Activity
Word for word, write the lines below out again, with no pictures.
═══ Data provided ═══
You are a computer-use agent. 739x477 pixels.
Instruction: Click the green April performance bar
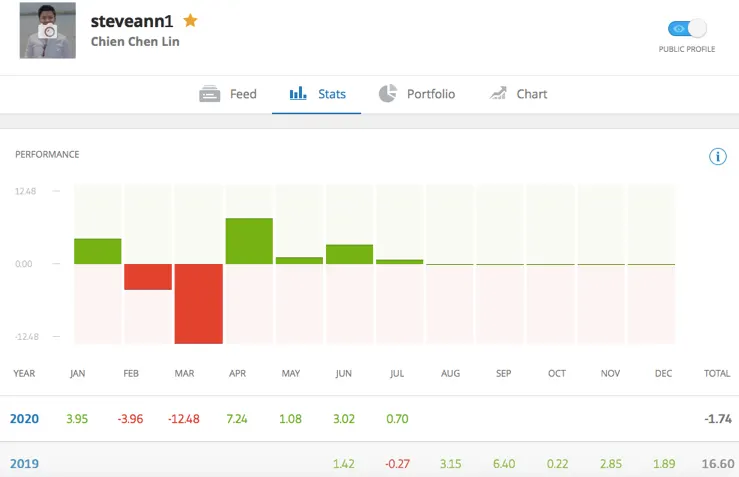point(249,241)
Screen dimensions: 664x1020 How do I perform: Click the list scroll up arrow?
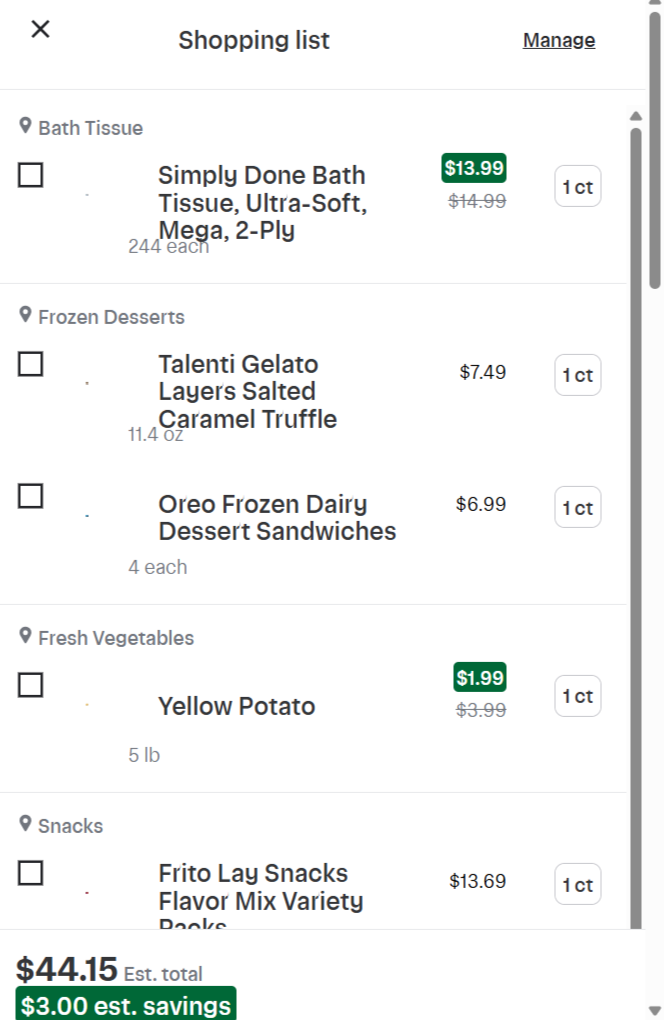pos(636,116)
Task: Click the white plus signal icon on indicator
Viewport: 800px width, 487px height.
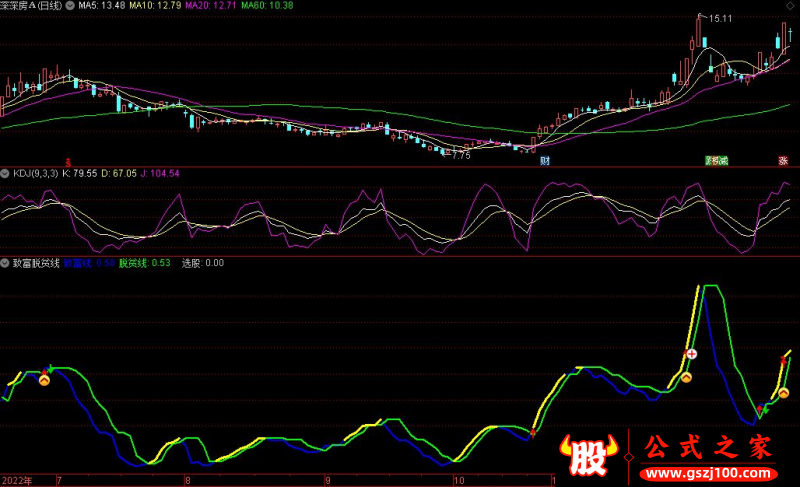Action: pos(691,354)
═══
Reply
You are a computer-use agent. 739x477 pixels.
Instruction: Click the green April performance bar
point(249,241)
Screen dimensions: 664x1020 How do I perform: Click the list scroll up arrow?
pos(636,116)
Task: Click the white plus signal icon on indicator
Viewport: 800px width, 487px height.
Action: pos(691,354)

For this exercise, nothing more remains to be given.